A única ressalva que faço sobre 7 Vidas é em relação à arte. Os desenhos são bacanas, mas pessoalmente acredito que não cabem para uma história com conteúdo tão sério e profundo. Diferente de José Aguiar em Ato 5, o artista aqui, Antônio Elder, traz uma arte quase caricata (provavelmente resultado do estilo do próprio autor) que, embora seja muito bem feita, diminui um pouco o peso da história. Uma história, seja qual for o meio (quadrinhos, filmes, uarevaa) é algo que o leitor/espectador tem que “comprar”. Se você não compra a história, ela não vai soar real para você e ela não terá o resultado esperado. Numa história em quadrinhos, a história é aquilo que te prende, mas os desenhos são aquilo que te faz “comprar” a história.
Acredito que o desenhista representa para uma HQ diversas coisas, mas em particular, podemos dizer que o desenhista é como se fosse o “ator” de uma história em quadrinhos.
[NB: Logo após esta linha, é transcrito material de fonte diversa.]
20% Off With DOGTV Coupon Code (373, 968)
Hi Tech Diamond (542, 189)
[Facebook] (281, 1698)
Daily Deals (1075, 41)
Se o artista não representar bem aquilo que é dito no roteiro, as expressões dos personagens, a emoção das cenas, assim como um ator não conseguir representar bem o personagem, a obra perde um pouco do seu peso. Acho que foi o caso da arte de 7 vidas.
É uma pena que o mercado de quadrinhos brasileiros seja algo bem diferente do americano, por exemplo. Imagino o quanto a história iria ganhar se fosse desenhada por vários artistas, cada um representando um período de tempo relatado na história. Não que uma história dependa exclusivamente de sua arte, e nem é o caso de 7 Vidas, mas imagino o quanto a HQ ganharia artisticamente nesse caso. É uma pena que nos quadrinhos brasileiros não podemos nos dar a esses “luxos”.
De qualquer maneira, é uma obra recomendadíssima, tanto para quem é espiritualista quanto para quem não acredita. Comprei 7 Vidas na Banca 2000, por R$ 19,90. Acreditem, tá muito barato pelo número de páginas – 124 – e pela qualidade da história.
Com tanta coisa saindo nas bancas e livrarias ultimamente, digo que 7 Vidas é uma HQ que se destaca, e que merece ser lida. Uma verdadeira viagem, no melhor sentido da palavra.
Nota: 9,0
Rafael Rodrigues nunca fez nenhum tipo de terapia, de vidas passadas ou presentes, mas aposta que deveria fazer.